Treatment is to remove the abnormal area of skin. 95% of women will be cured with one treatment, but 5% may have further abnormalities and need another further treatment.

There are a variety of treatments and the one chosen will depend on the gynaecologists preference, the equipment available and what sort of abnormality there is.

LLETZ treatment (Large Loop Excision of the Transformation Zone)

A thin wire loop with electrical current is used to scoop off strips of tissue from the cervix. The tissue is sent for laboratory examination.

Laser treatment

A laser beam is used to vaporise and destroy (ablate) the abnormal area, or the laser can be used to cut out a core of tissue (cone biopsy) for examination.

Cryosurgery

Intense cold from a probe is used to destroy the tissue.

Surgical cone biopsy

A scalpel can be used to cut a core or cone biopsy from the cervix and this tissue can be examined.

Hysterectomy

Sometimes if the above simpler measures are not appropriate, or the woman has additional gynaecological problems, then a hysterectomy may be more appropriate as it will remove both the cervix and uterus in total. This surgery requires a general anaesthetic.

Risks of treatment

There are small risks with all surgery but most localised treatments to the cervix are well tolerated. Many women can cope with local anaesthetic injections to the cervix, but some may wish to have intravenous sedation or even general anaesthetic.

Bleeding (at the time of surgery, or in the 2 - 3 weeks afterwards) or infection (more often in the two weeks after) are uncommon but recognised complications.

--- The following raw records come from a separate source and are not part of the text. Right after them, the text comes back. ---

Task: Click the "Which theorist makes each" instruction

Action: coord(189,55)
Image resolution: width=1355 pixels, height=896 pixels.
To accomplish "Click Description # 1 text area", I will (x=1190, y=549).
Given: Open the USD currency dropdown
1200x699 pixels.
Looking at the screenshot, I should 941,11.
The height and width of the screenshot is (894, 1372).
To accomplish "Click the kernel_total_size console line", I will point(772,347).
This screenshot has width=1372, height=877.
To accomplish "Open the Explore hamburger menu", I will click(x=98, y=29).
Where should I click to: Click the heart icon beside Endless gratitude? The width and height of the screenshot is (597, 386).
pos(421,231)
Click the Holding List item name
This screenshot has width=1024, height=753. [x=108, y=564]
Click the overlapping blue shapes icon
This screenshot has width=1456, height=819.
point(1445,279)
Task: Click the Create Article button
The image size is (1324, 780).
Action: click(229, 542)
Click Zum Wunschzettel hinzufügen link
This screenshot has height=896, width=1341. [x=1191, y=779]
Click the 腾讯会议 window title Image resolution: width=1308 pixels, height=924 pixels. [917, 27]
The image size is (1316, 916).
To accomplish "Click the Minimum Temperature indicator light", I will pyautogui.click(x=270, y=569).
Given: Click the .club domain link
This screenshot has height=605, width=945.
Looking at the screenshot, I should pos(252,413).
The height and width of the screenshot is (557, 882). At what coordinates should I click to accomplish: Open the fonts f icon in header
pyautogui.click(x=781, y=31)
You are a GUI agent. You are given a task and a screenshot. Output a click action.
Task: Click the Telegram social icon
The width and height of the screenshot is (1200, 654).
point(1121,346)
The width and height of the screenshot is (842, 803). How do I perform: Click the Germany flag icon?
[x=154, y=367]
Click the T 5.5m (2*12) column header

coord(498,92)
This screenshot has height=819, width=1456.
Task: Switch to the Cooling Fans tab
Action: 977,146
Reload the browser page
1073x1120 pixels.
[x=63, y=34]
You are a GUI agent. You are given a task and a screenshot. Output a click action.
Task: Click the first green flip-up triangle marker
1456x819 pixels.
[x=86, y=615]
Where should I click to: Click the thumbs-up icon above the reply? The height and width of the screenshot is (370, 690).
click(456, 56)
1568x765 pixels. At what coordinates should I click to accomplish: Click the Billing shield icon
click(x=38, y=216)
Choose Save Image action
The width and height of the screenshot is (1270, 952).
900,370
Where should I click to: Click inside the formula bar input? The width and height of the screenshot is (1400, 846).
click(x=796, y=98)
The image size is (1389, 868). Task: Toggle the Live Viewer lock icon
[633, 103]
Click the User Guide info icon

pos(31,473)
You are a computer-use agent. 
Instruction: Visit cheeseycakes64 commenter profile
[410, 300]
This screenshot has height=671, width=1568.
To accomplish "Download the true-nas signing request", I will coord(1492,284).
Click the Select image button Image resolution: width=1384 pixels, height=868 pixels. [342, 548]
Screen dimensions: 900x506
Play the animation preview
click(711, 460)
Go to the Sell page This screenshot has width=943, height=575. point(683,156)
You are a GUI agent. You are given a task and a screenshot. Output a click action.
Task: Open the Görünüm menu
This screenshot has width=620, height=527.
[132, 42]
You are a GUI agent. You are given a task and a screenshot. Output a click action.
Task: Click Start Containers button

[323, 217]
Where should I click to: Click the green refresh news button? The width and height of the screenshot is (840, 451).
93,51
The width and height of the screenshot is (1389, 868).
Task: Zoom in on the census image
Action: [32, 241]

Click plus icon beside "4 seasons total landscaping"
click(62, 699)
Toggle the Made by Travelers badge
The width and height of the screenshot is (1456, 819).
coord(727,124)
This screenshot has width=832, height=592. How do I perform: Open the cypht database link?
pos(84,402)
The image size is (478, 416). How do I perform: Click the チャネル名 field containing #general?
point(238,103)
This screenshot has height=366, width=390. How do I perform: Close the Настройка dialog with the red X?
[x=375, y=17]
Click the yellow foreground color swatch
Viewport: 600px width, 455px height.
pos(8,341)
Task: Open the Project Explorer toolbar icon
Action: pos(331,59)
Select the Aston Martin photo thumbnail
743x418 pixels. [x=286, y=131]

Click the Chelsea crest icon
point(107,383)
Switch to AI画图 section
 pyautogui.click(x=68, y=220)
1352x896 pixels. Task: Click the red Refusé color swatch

Generally, a single, straightforward localised treatment to the cervix is very unlikely to adversely affect a woman's fertility or her ability to have a normal pregnancy.

Follow-up treatment

A colposcopy and smear are performed 4 - 6 months after treatment by the gynaecologist and then annual smears by her general practitioner or smear taker. The length and frequency of long term follow-up is discussed earlier in this article.